I totally disagree with Atrios
He writes
Where the economics of land prices have run smack into stupid zoning and land use policies.
Rockville Pike between the NIH and downtown Rockville is an ugly mess of an edge city. Like Tysons, it has too much density to be truly car friendly, but all the ugliness of suburbia: strip malls set back behind acres of surface parking.
Essentially these are the worst of both worlds kind of places, dense enough to have the unpleasant aspects of density but without the sensible land use policies which would allow the good effects of density to appear.
I'm not confident than many of them can be sensibly reshaped, but the ones which probably can be are the ones which are on a decent transit line. Access to mass transit reduces car dependency at least for some, as if someone in your household can use it to commute you can have one fewer car.
-Atrios 10:10
Uh uh
Rockville pike is pretty much right smack above the DC metro red line. I remember back before the metro (long long ago) when it wasn't appalling.

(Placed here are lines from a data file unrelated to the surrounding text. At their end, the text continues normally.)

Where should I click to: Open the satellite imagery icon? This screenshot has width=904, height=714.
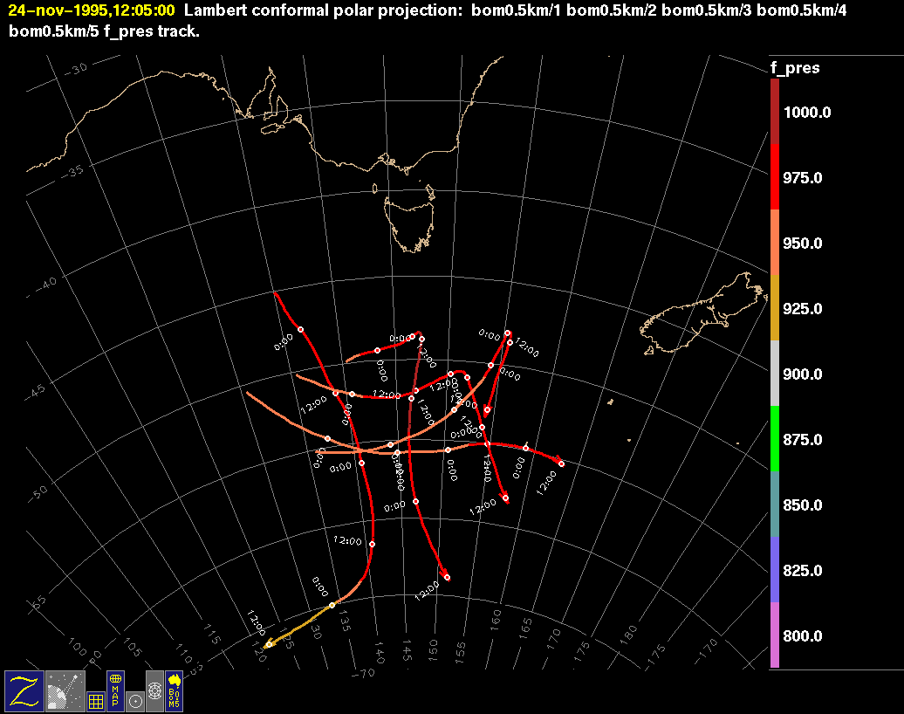(65, 690)
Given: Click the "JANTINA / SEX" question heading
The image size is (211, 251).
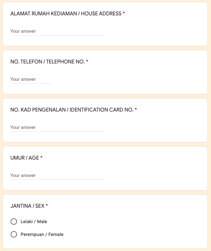Looking at the screenshot, I should 27,206.
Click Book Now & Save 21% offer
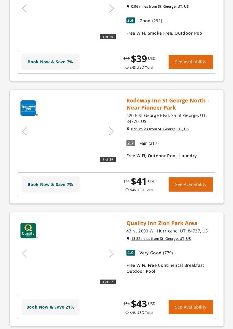 tap(50, 307)
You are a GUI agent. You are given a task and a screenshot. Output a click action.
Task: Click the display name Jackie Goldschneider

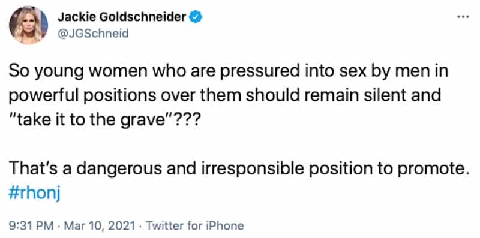122,17
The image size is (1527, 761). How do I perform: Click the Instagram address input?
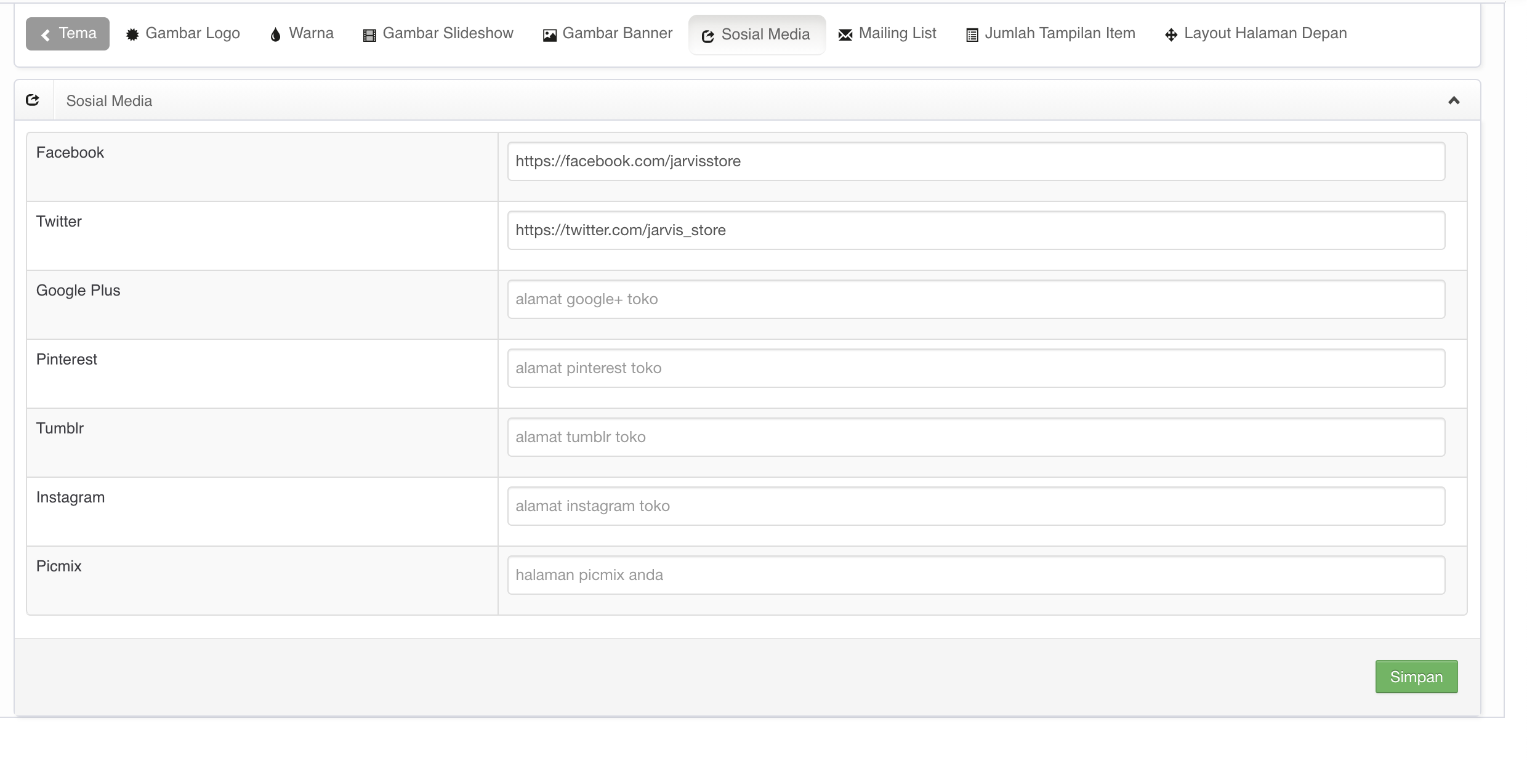click(x=976, y=506)
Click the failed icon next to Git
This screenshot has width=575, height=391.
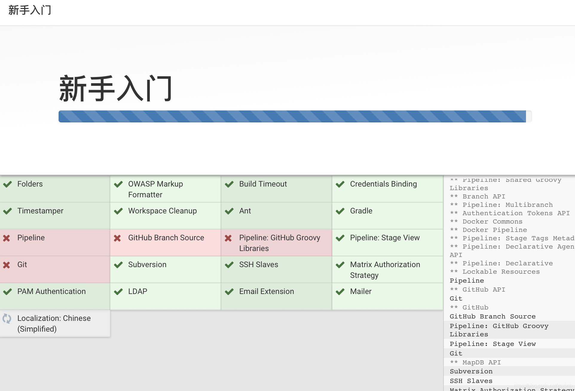click(7, 265)
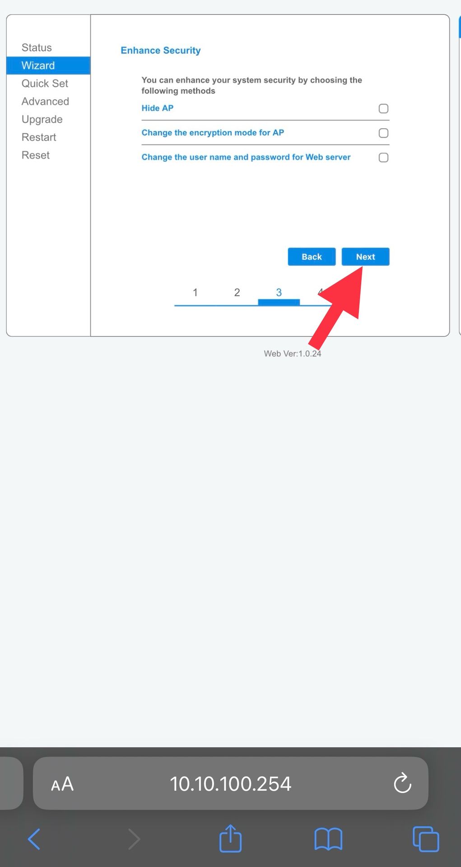The width and height of the screenshot is (461, 867).
Task: Choose Restart from the side menu
Action: [39, 137]
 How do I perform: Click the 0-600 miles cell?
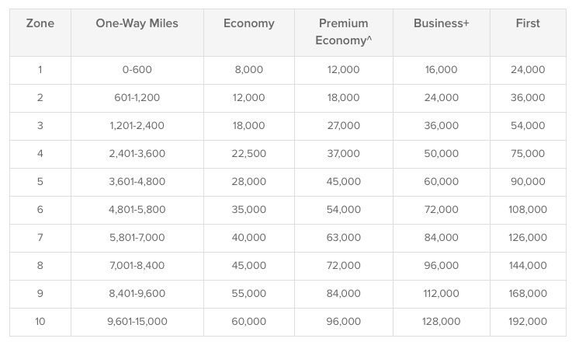[137, 69]
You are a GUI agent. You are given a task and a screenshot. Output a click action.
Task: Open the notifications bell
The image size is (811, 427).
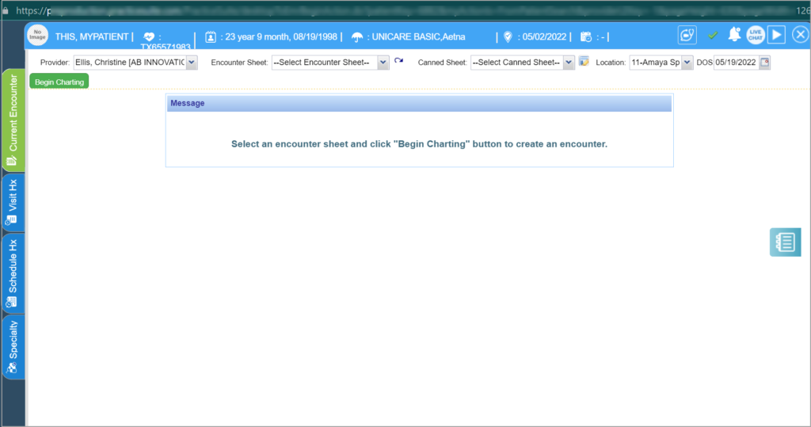[x=734, y=35]

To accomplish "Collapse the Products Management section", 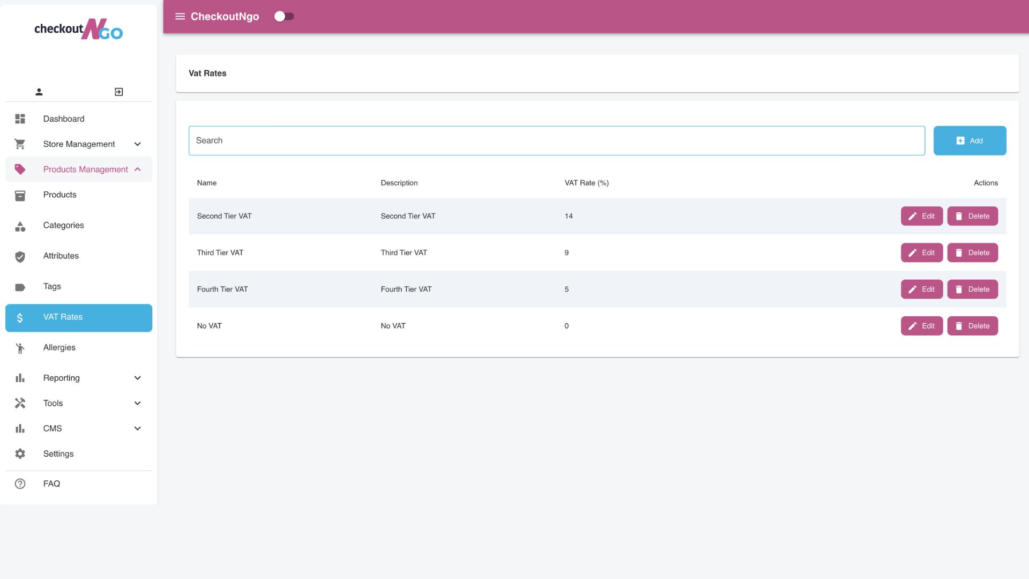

My sense is that there is a reverse public transit effect where the metro makes it sensible to put huge stores on Rockville Pike and then people drive to them.
Definitely the monster traffic and parking lots came after the metro was built not before.
Interest case study. You are probably correct. This is an area of policy that makes HUGE differences to people, but where there is very little academic agreement. Clearly, the large ground level carpark is outrageous, and the impact of traffic on the community was underappreciated in planning consideration. But what is the right way to go about getting a good outcome?